Anvil and Scourge, two pesticides being sprayed in the metropolitan area, are from a class of pesticides known as synthetic pyrethroids. Laura Weinberg, environmental advisor for the Great Neck Breast Cancer Coalition, discussed a recent study conducted at the Mount Sinai School of Medicine in New York, which reported findings that suggest that pyrethroids are endocrine disruptors, which may increase cancer cell growth. Especially vulnerable to risks of exposure to this class of pesticides are individuals with breast and prostate cancers.
Ms. Weinberg noted that the Environmental Protection Agency (EPA) will only begin to take a look at the endocrine disruptor properties of the pyrethroids in the year 2002. She said, "For at least the next two years, human subjects in the tri-state area will be a part of an uncontrolled experiment." She urged that the Mt. Sinai study be immediately replicated.
Research in the area of endocrine disruptors has proliferated in the last decade. An international group of scientists and physicians¬including U.S. government scientists- attending a conference at Erice, Italy issued a consensus statement May 30, 1996, expressing great concern about the effects of hormone-disrupting chemicals on the brain and central nervous system. It stated, "A trivial amount of governmental resources is devoted to monitoring environmental chemicals and health effects. The public is unaware of this and believes that they are adequately protected. The message that endocrine disruptors are present in the environment and have the potential to affect many people over a lifespan has not effectively reached the general public, the scientific community, regulators, or policy makers. Although this message is difficult to reduce to simple statements without over- or understating the problem, the potential risks to human health are so widespread and far-reaching that any policy based on continued ignorance of the facts would be unconscionable."
The frustration of the many activists present from all over the metro area was palpable. Laura Kay from Port Washington has lost her mother, grandmother, and aunt to breast cancer and she takes many precautions to protect her family by shopping for organic foods and avoiding pesticide usage on her property, but she lost control over her home and grounds last summer when aerial spraying took place.

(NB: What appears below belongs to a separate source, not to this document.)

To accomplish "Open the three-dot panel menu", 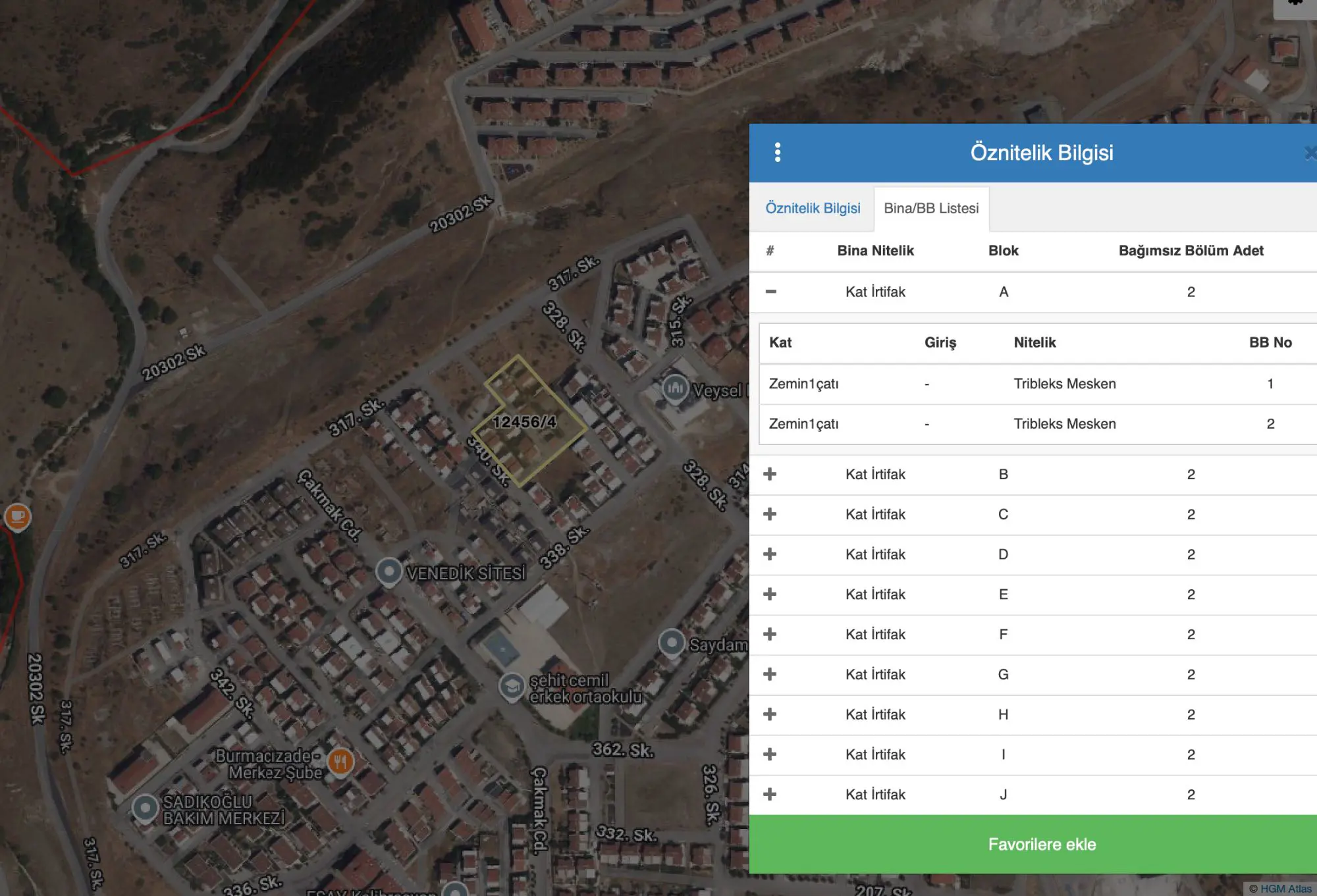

She wonders if the increased upper respiratory ailments and persistent coughs her family endured last winter could be linked to the spraying.
Karen Miller from the Huntington Action Coalition emphasized that there are "reasonable alternatives to spraying." She urged the continuation of preventive tactics such as controlling breeding sites, judicious use of larvaecides, mosquito magnets (a device that attracts and captures mosquitoes by emitting carbon dioxide), larvae-eating fish, and targeted truck spraying as "a last resort" within half a mile of detected, infected mosquitoes.
Kathie Davis, president of the Great Neck Breast Cancer Coalition said, "We don't know the long-term effects of all this indiscriminate spraying on the general population, but we feel strongly that those who have had breast cancer are at high risk from exposure to these chemicals."
There is some good news. The recent cooler temperatures, while not conducive to summertime activities, mean that the breeding cycle of mosquitoes is slower. Homeowners should continue to empty containers of standing water and exercise reasonable precautions.
And researchers from the University of California- Irvine announced last week that a drug now used to fight other viral diseases may also be effective against the West Nile virus. Dr. Ian Lipkin and his team from UCI found that high doses of ribavirin resulted in much reduced levels of the genetic material of the West Nile virus in infected cells and reduced damage due to West Nile virus infection. Dr. Lipkin said, "To our knowledge this is the first drug to have specific activity against the West Nile virus." While these studies have not been tested on live subjects, the results at the cellular level are deemed "encouraging."